Nevertheless, the defendant correctly contends that, notwithstanding the People's reliance on the cost-of-replacement method of valuation, the evidence was not legally sufficient to prove that the value of the phones exceeded $3,000. Any person who testifies as to the value of an item “must provide a basis of knowledge for his [or her] statement of value before it can be accepted as legally sufficient evidence of such value” ( People v. Lopez, 79 N.Y.2d 402, 404, 583 N.Y.S.2d 356, 592 N.E.2d 1360;see People v. Smith, 289 A.D.2d 1056, 1058–1059, 735 N.Y.S.2d 693). “Conclusory statements and rough estimates of value” that are unsupported by a basis of knowledge are insufficient ( People v. Loomis, 56 A.D.3d 1046, 1047, 867 N.Y.S.2d 772;see People v. Pallagi, 91 A.D.3d 1266, 1269, 937 N.Y.S.2d 486;People v. Gonzalez, 221 A.D.2d 203, 204, 633 N.Y.S.2d 482). Although the store manager testified generally regarding the range of estimated values that she would assign to the stolen phones, she failed to provide a basis of knowledge for her statement, and there was no specific proof as to the cost of replacing any particular phone ( see People v. Pallagi, 91 A.D.3d at 1269–1270, 937 N.Y.S.2d 486;People v. Seymour, 77 A.D.3d 976, 977–980, 910 N.Y.S.2d 487;cf. People v. Wandell, 285 A.D.2d 736, 728 N.Y.S.2d 578;People v. Mims, 178 A.D.2d 178, 577 N.Y.S.2d 37). As there was no other evidence as to the value of the stolen property, the People failed to meet their burden of proving every element of the crime of grand larceny in the third degree ( seePenal Law § 155.35), or grand larceny in the fourth degree ( seePenal Law § 155.30).

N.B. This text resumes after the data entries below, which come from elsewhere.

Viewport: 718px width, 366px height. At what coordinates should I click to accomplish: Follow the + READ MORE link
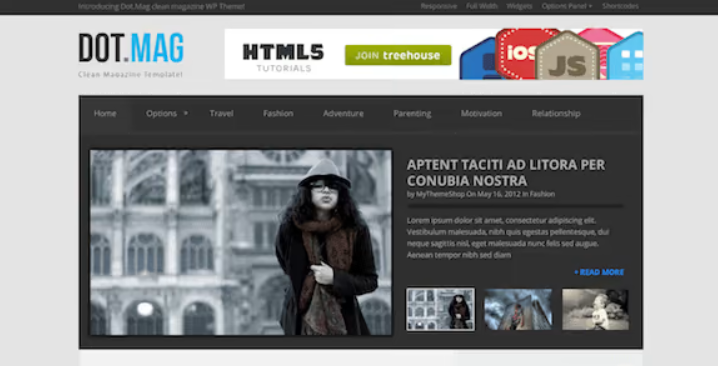pyautogui.click(x=599, y=272)
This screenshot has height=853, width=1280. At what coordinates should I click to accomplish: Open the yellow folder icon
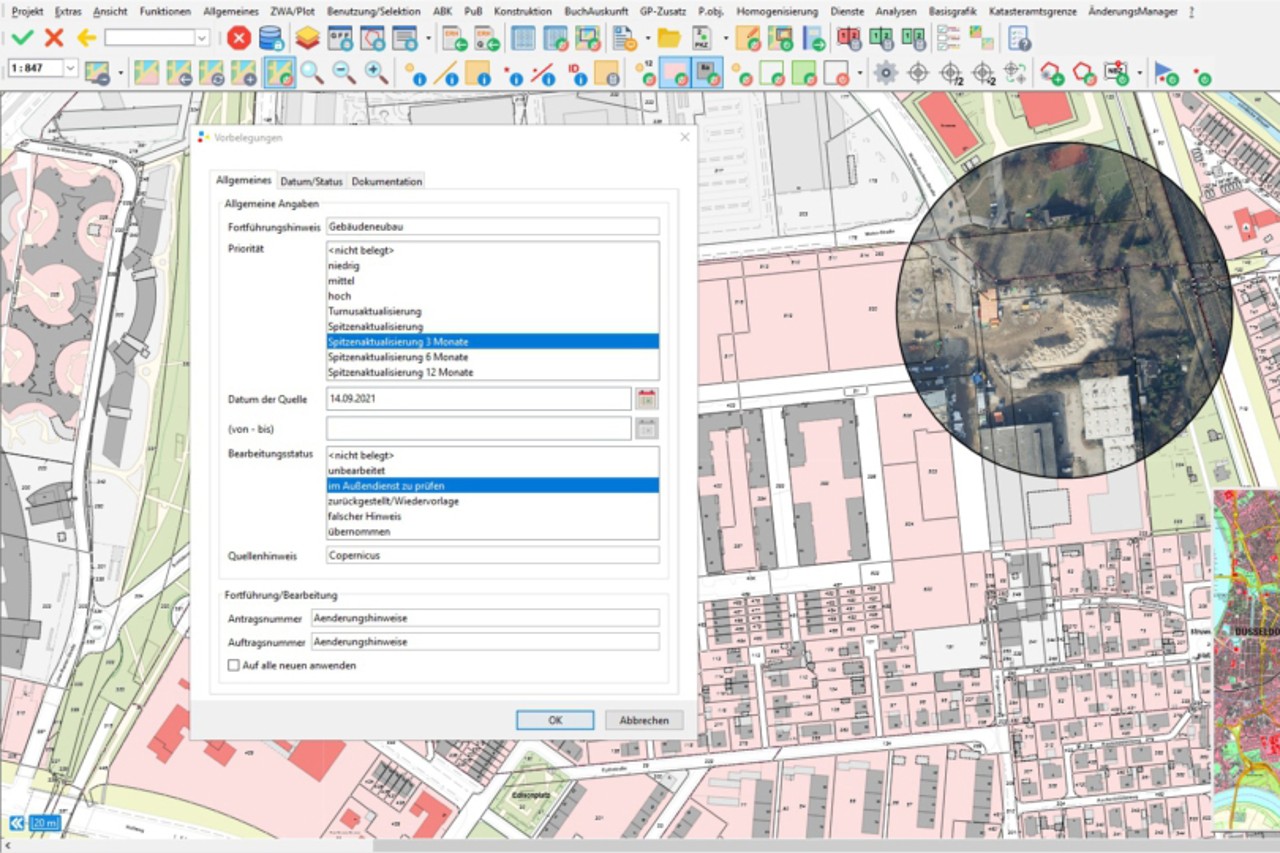pyautogui.click(x=668, y=38)
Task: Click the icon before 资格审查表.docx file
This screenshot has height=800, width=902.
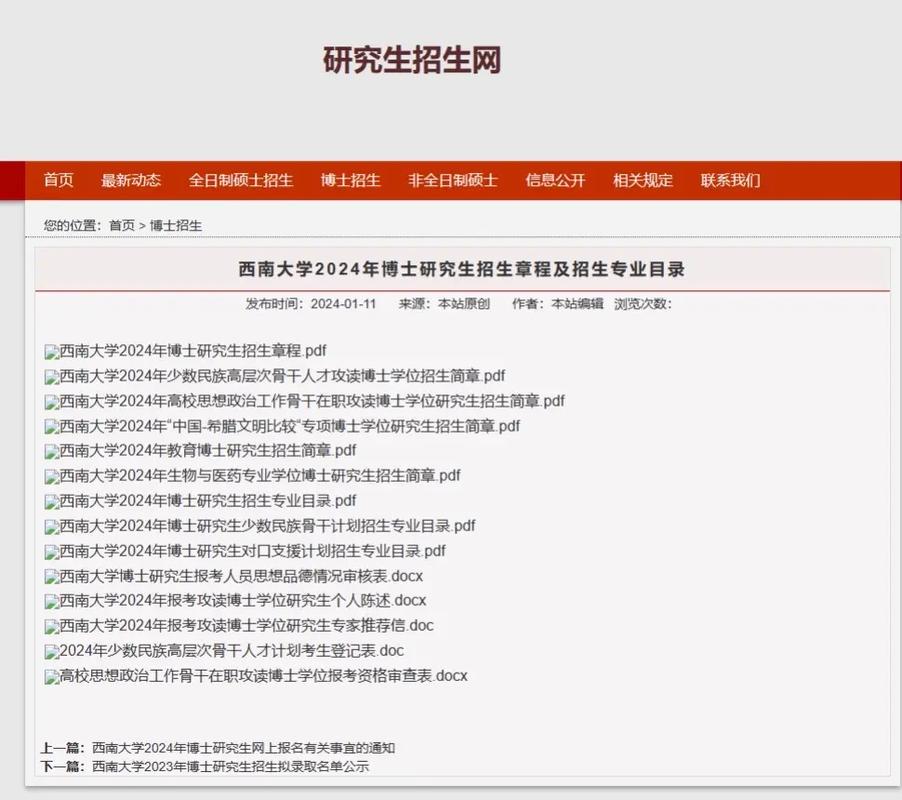Action: coord(49,675)
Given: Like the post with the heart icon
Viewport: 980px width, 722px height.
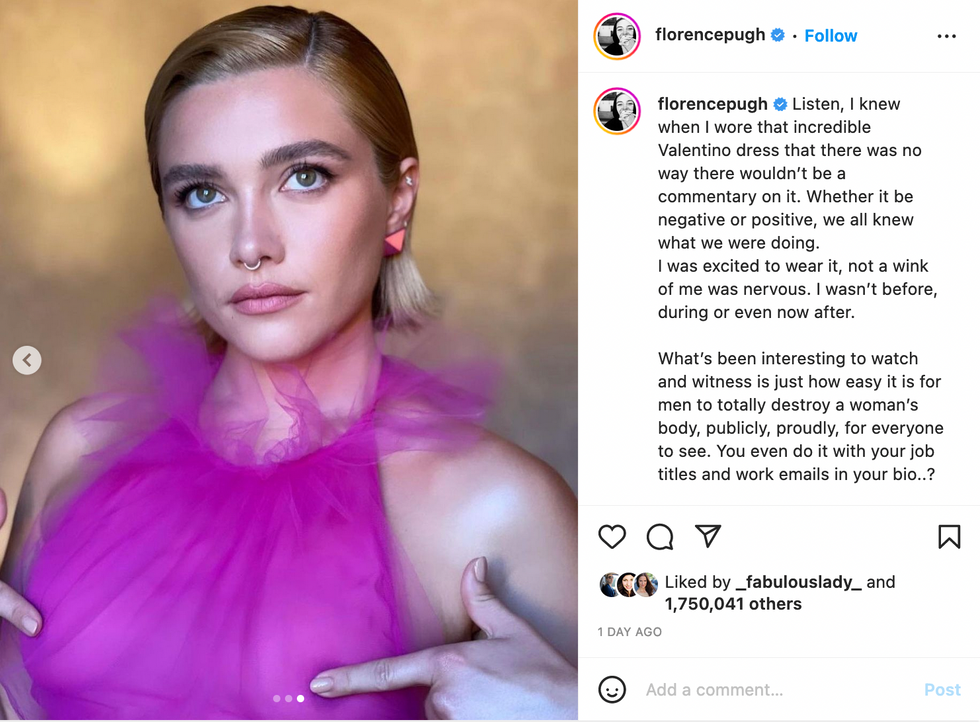Looking at the screenshot, I should click(612, 537).
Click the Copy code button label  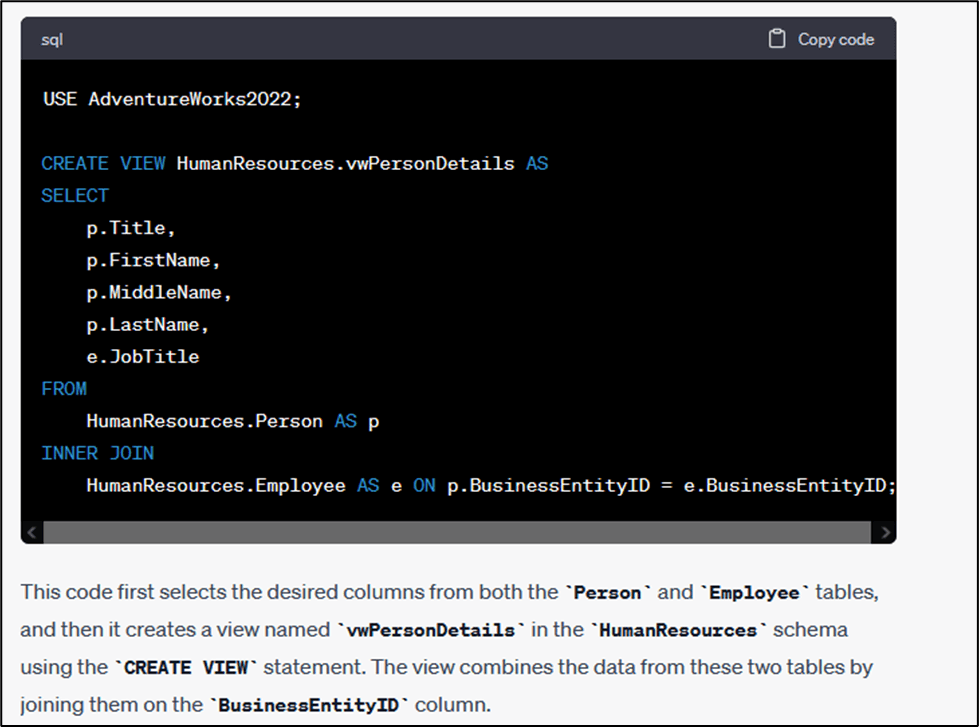tap(835, 39)
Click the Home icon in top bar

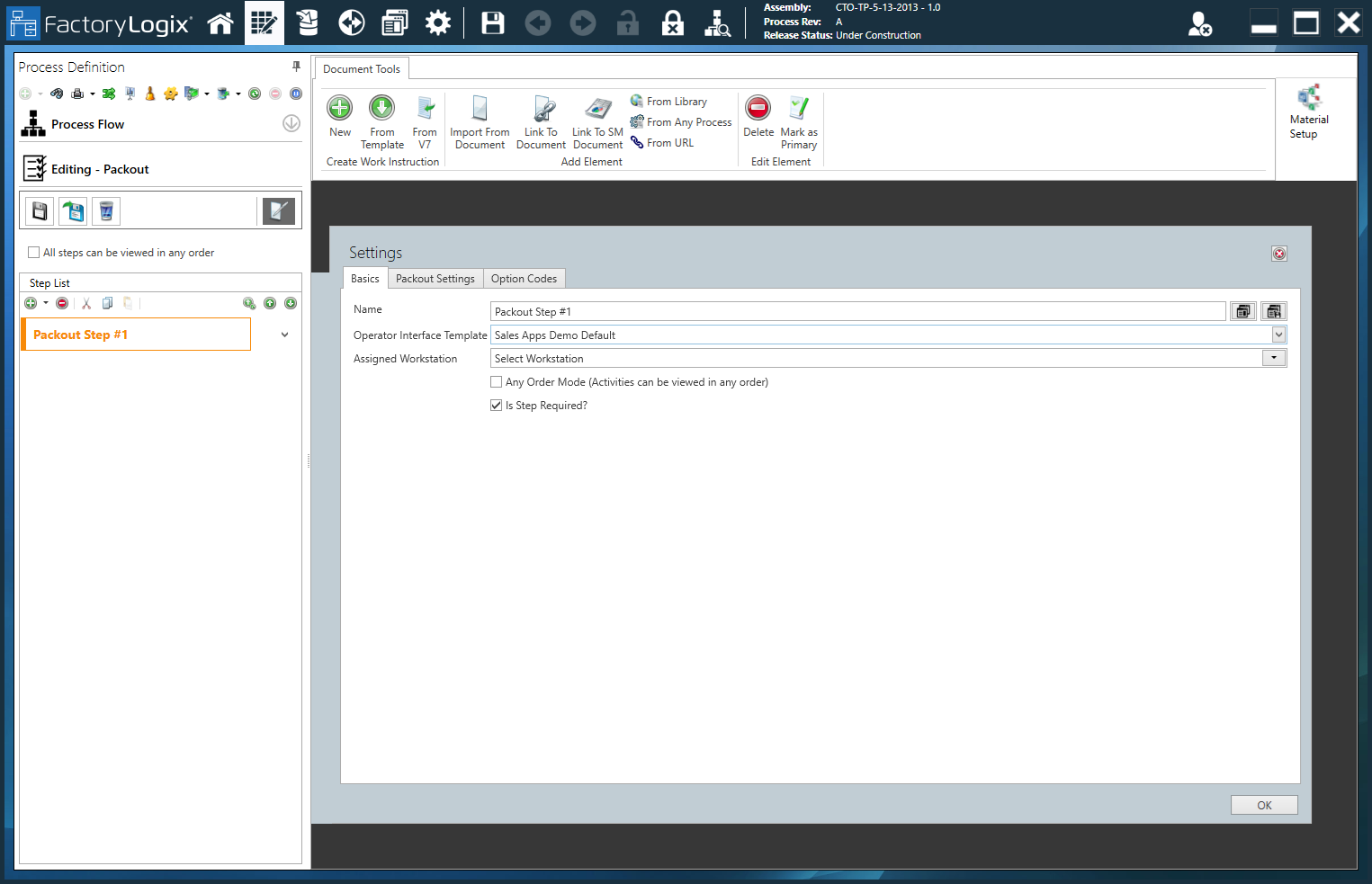point(220,23)
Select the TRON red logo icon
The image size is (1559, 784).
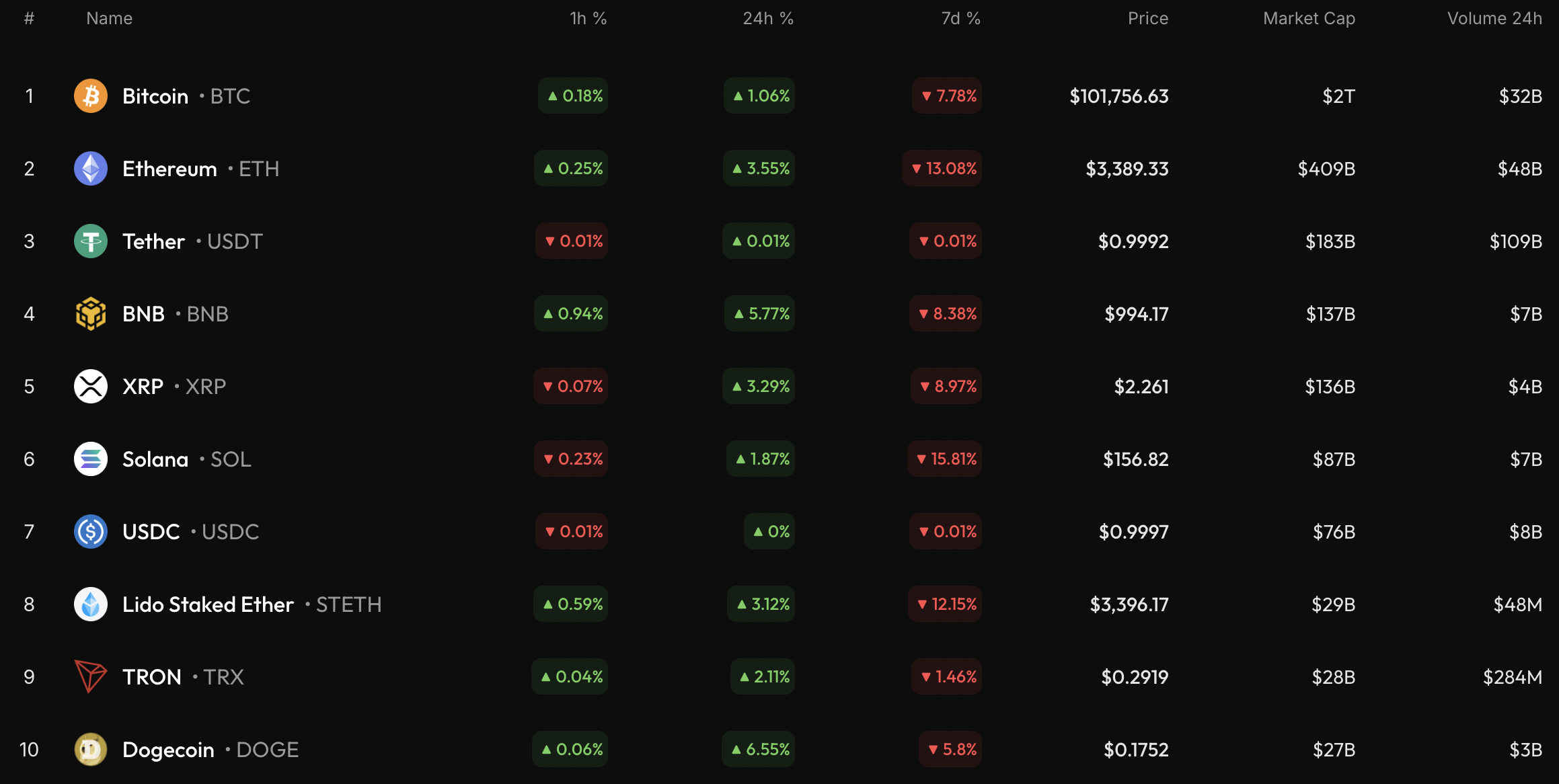tap(90, 676)
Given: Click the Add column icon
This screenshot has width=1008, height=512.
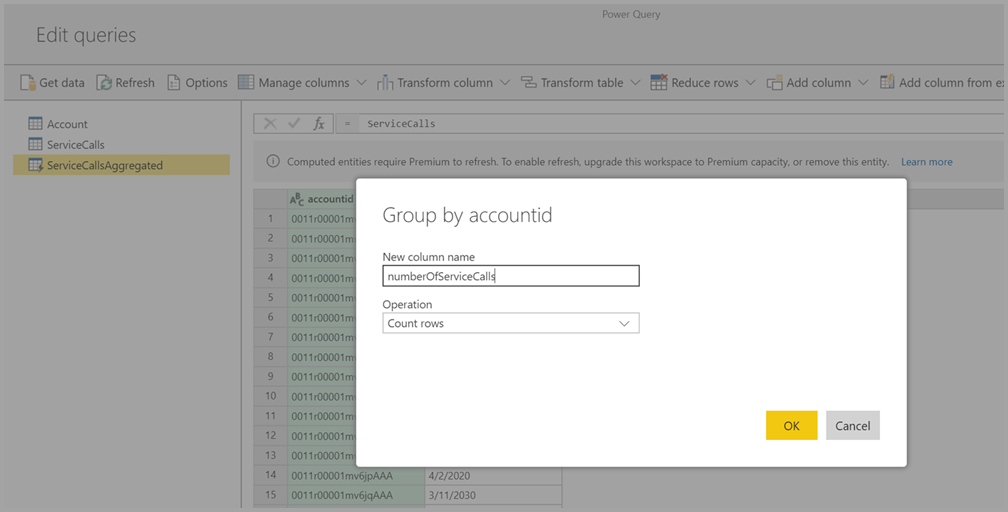Looking at the screenshot, I should (775, 83).
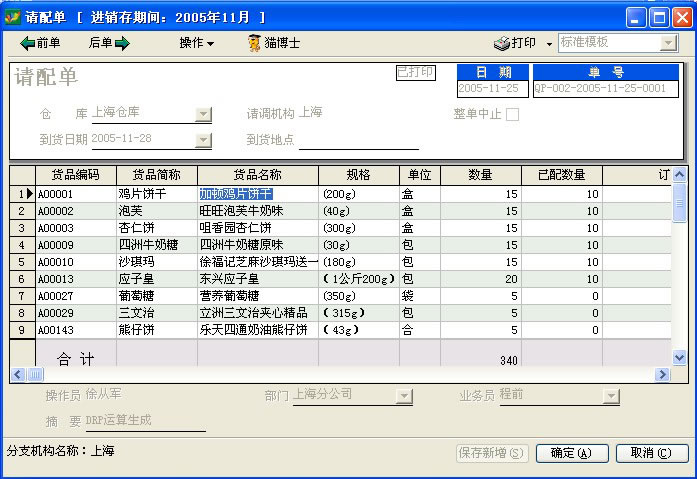697x479 pixels.
Task: Expand the print options arrow beside 打印
Action: click(x=549, y=44)
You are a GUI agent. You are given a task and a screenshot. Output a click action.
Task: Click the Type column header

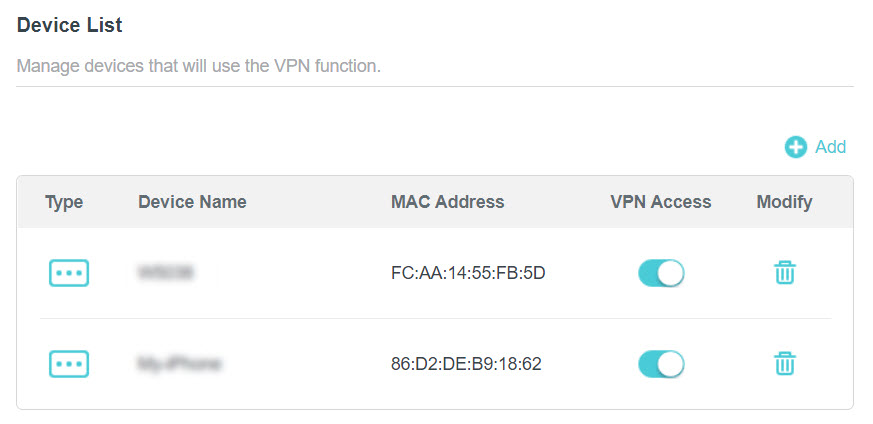pyautogui.click(x=64, y=202)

However, the evidence presented did establish the crime of petit larceny, which requires no proof of value ( seePenal Law § 155.25). Accordingly, we reduce the defendant's conviction of grand larceny in the third degree to petit larceny, and vacate the sentence imposed. Although the defendant has already served the maximum sentence that could be imposed for petit larceny ( seePenal Law § 70.15[1] ), we nevertheless remit the matter to the Supreme Court, Kings County, for the imposition of an authorized sentence for that offense ( see People v. Seymour, 77 A.D.3d at 980, 910 N.Y.S.2d 487;People v. Harvin, 75 A.D.3d 559, 561, 904 N.Y.S.2d 507).